O presidente do clube, Kevin McCabe (foto: Daily Mail), pediu indenização por danos e revelou, na última semana, que o Sheffield ganhou a ação contra o West Ham em um tribunal independente. A punição aos hammers seria de 30 milhões de libras (equivalente a R$ 105 milhões). O West Ham tentará reverter o veredicto na Corte Arbitral dos Esportes (CAS), sediada em Lausanne, Suíça. É improvável, porém, que a CAS dê ouvidos ao apelo do clube. Em relato à BBC, o secretário-geral da entidade Matthieu Reeb declarou que “pelo andamento das coisas, o CAS não terá condições de ouvir o caso”. Cerca de dez jogadores do Sheffield, que tiveram perdas financeiras com o rebaixamento do time, contrataram advogados para entrar com processo contra o West Ham.
Mesmo depois de um ano da saída da MSI, o clube não se livrou totalmente dos males deixados pelo parasita e agora se vê em uma crise avassaladora. E este é apenas o início das dores. Na Inglaterra, onde quase a metade dos clubes da primeira divisão está nas mãos de investidores estrangeiros, o West Ham foi o primeiro a se desiludir e a entrar em colapso financeiro e fiscal. Os tribunais ingleses e a Federação Inglesa não vêem a hora de limpar a sujeira em outras agremiações.
Sobre torcedores e insatisfações
E nós, espectadores e fãs de futebol? Continuemos acompanhando os jogos, os campeonatos, vibremos a cada lance e gritemos a cada gol marcado por nosso time, pois nada temos a ver com a conduta gananciosa dos cartolas de futebol. Só podemos mesmo é reclamar e murmurar. Se nem mesmo os jornalistas mais fervorosos, nas mesas-redondas de discussão, possuem palavra de decisão em alguma coisa, porque nós deveríamos nos preocupar com isso?
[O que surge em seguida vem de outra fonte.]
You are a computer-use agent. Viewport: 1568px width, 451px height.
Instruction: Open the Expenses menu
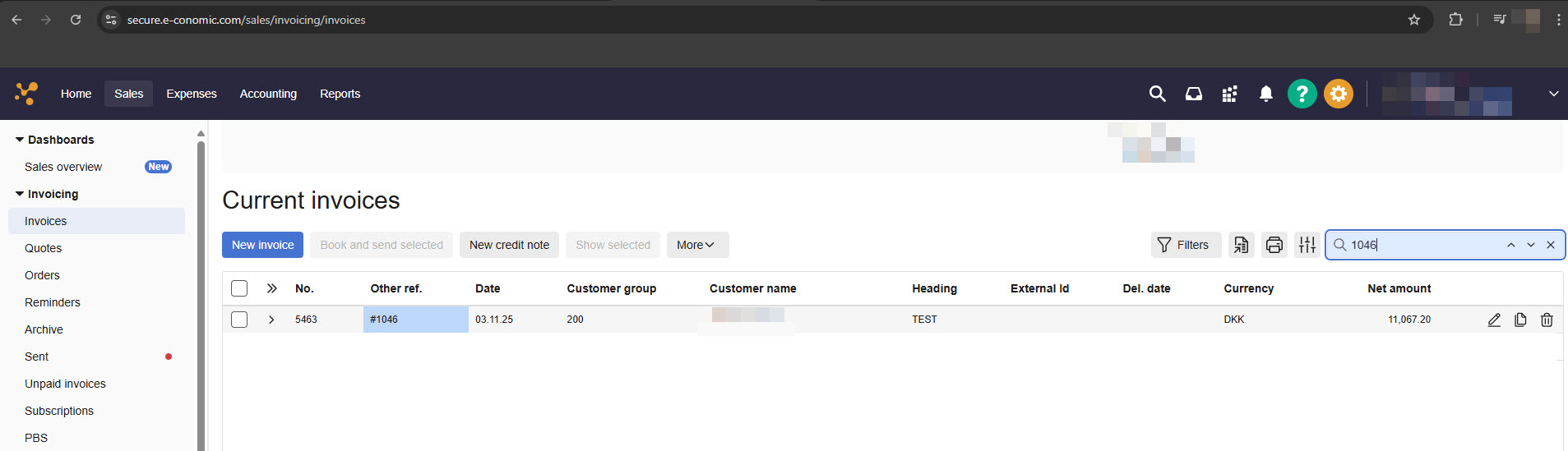(191, 94)
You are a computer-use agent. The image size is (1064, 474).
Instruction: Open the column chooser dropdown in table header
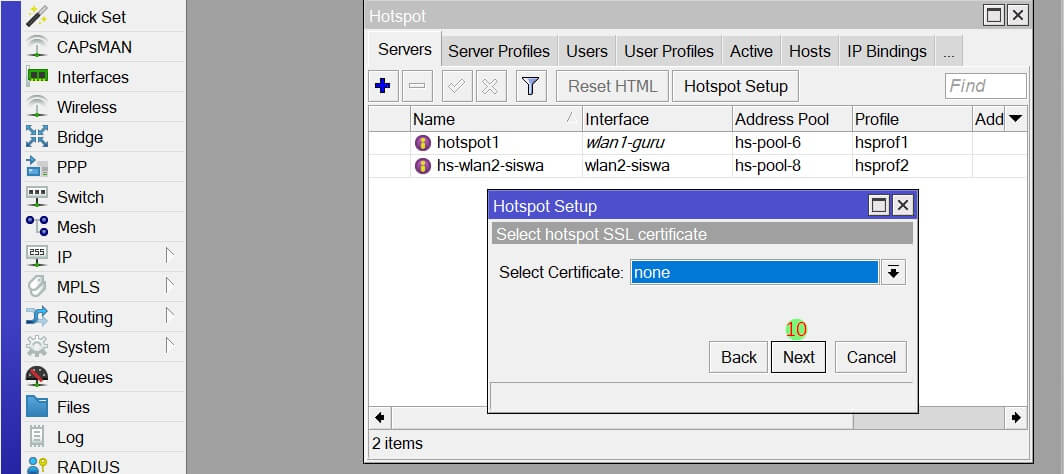[x=1015, y=119]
Preocupemos apenas com a situação do nosso clube na tabela ou apreciemos a complexidade organizacional do jogo europeu. Do jeito que as coisas andam, se olharmos muito para a direção dos clubes e para o preocupação estritamente financeira de empresários e jogadores, rapidamente ficaremos desiludidos.
Mais vale aproveitar e curtir aquilo que é bom no mundo esportivo: o jogo, o próprio esporte e a pureza da competitividade. Aquilo que está fora das quatro linhas, exceto a torcida, não tem muita preocupação com o esporte, mas sim com aquilo que poder ser lucrado com ele. E ver o jogo apaixonadamente não significa vê-lo de forma descerebrada. Podemos e devemos sim, reclamar o quanto quiser, mas talvez seja apropriada uma mudança de foco nas reivindicações. Exigir preços mais baixos nos ingressos e melhores condições nos estacionamentos e imediações dos estádios parecem pedidos mais próximos da realidade vivida pelo torcedor semanalmente. No futebol gringo, o que podemos fazer é apreciar os gramados impecáveis, os estádios monumentais, invejar a perfeita organização estrutural do jogo, e identificar os ex-craques dos times pelos quais torcemos com camisas de clubes que, infelizmente, não são daqui.